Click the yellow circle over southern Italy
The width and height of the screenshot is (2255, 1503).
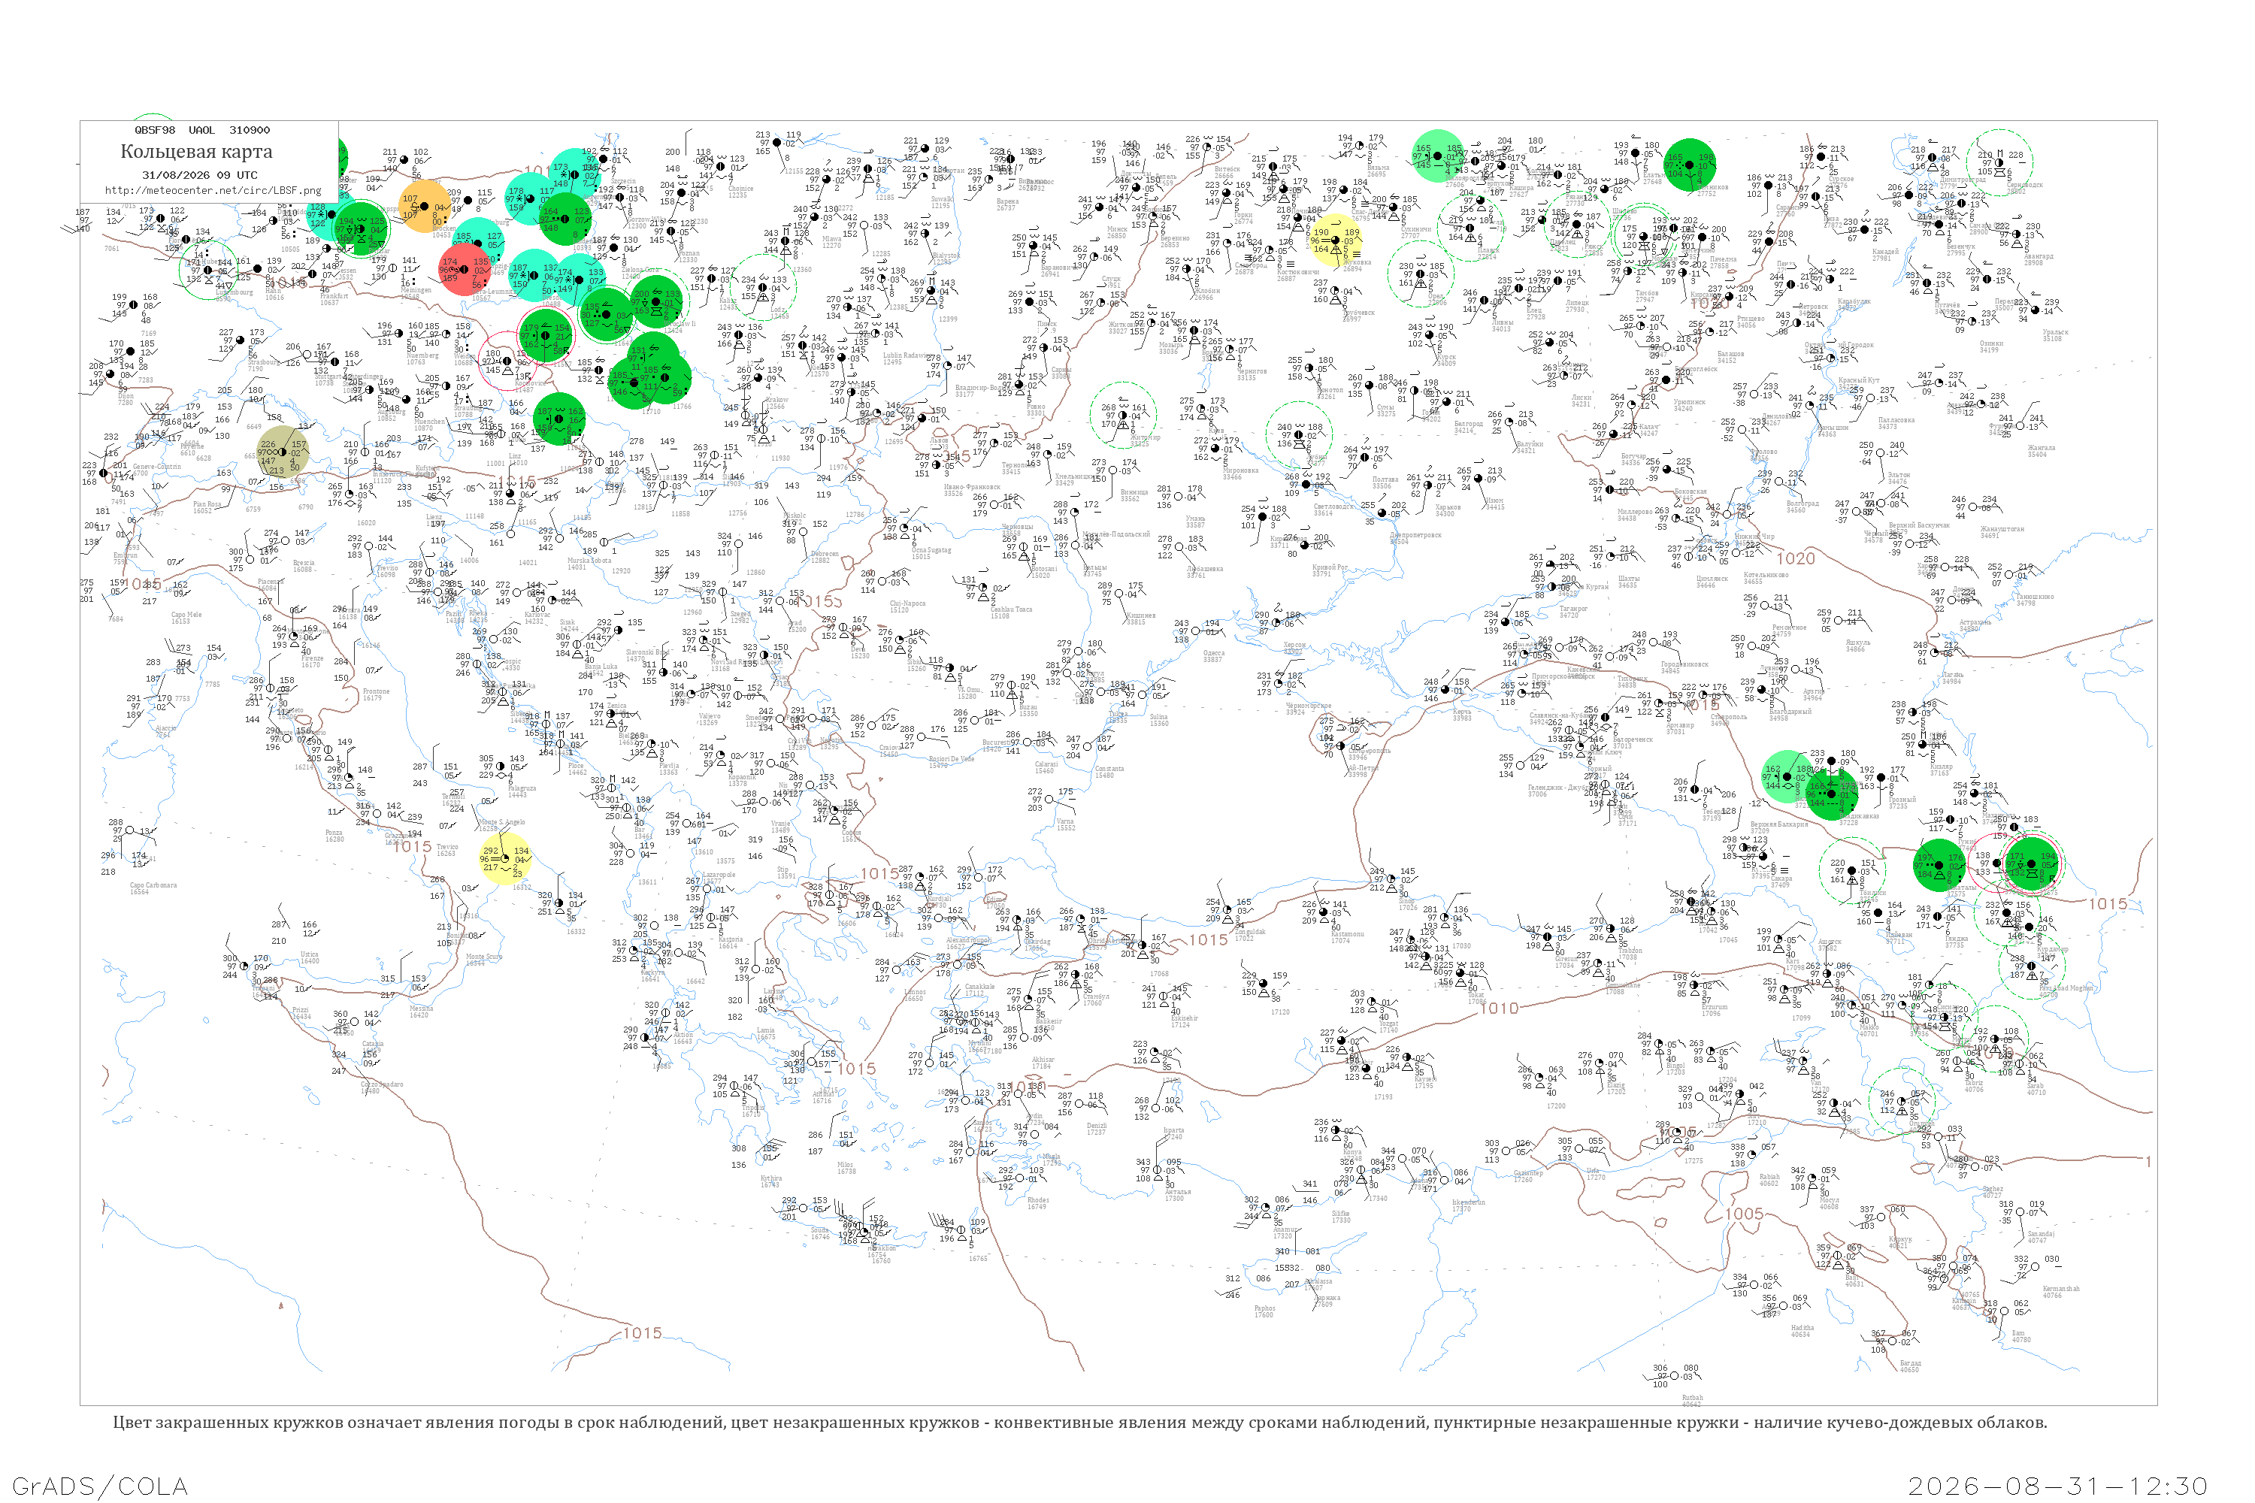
########
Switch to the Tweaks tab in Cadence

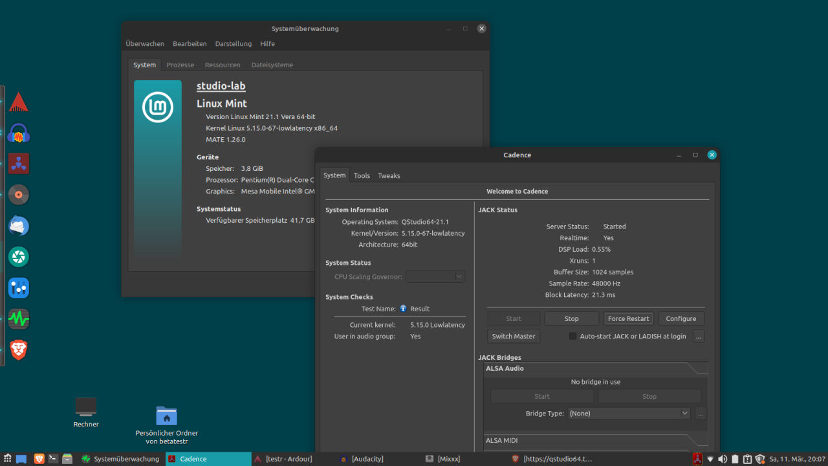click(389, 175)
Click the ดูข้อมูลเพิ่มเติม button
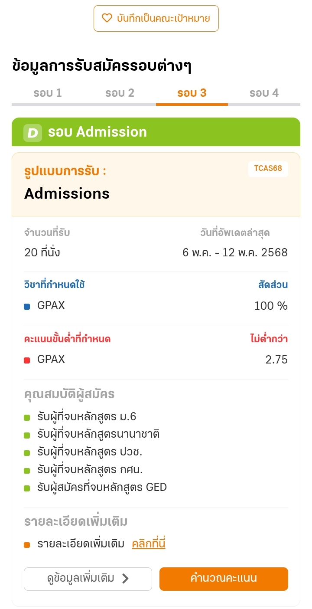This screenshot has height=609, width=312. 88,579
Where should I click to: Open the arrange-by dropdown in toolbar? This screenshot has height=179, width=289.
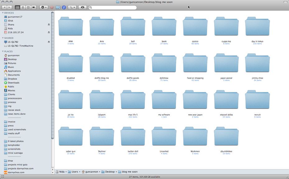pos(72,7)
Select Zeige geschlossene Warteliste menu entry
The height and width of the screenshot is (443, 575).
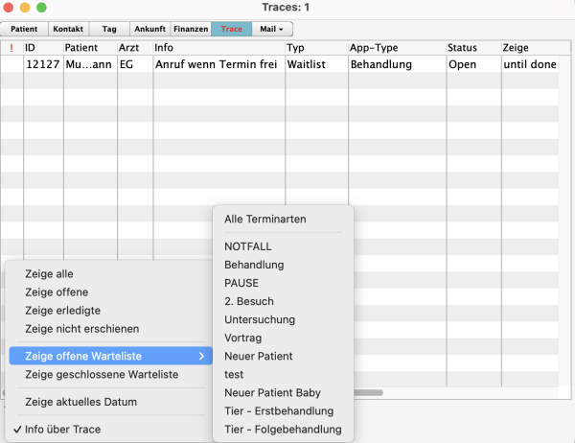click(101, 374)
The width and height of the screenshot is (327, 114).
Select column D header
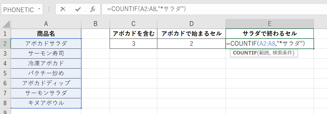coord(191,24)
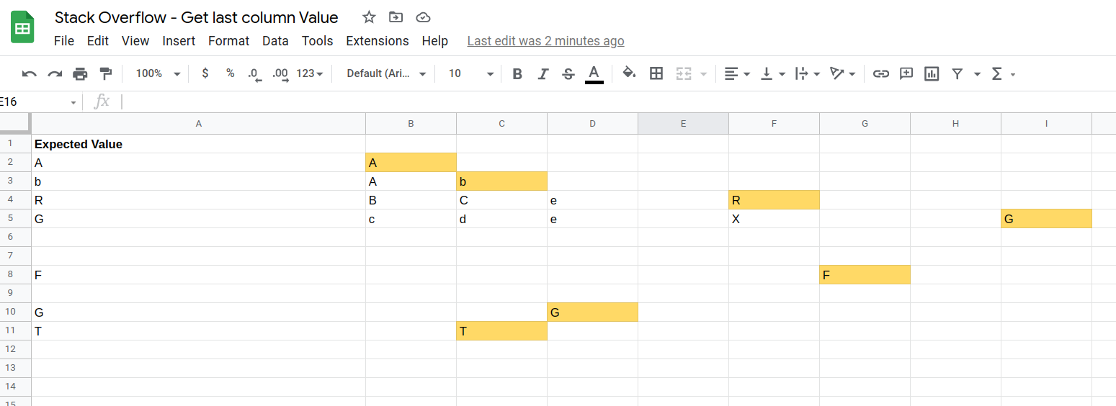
########
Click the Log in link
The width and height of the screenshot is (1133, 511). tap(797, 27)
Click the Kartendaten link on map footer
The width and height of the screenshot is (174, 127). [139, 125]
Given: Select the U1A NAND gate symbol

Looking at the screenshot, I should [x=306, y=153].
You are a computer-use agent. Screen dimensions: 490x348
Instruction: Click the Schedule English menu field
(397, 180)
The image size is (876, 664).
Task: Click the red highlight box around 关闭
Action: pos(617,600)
########
### What is expected
What are the lines, exactly as written above, from the line with "Click the yellow circle over southern Italy" to the line with "The width and height of the screenshot is (2255, 1503).", both included? Output only those.

### Written reply
Click the yellow circle over southern Italy
The width and height of the screenshot is (2255, 1503).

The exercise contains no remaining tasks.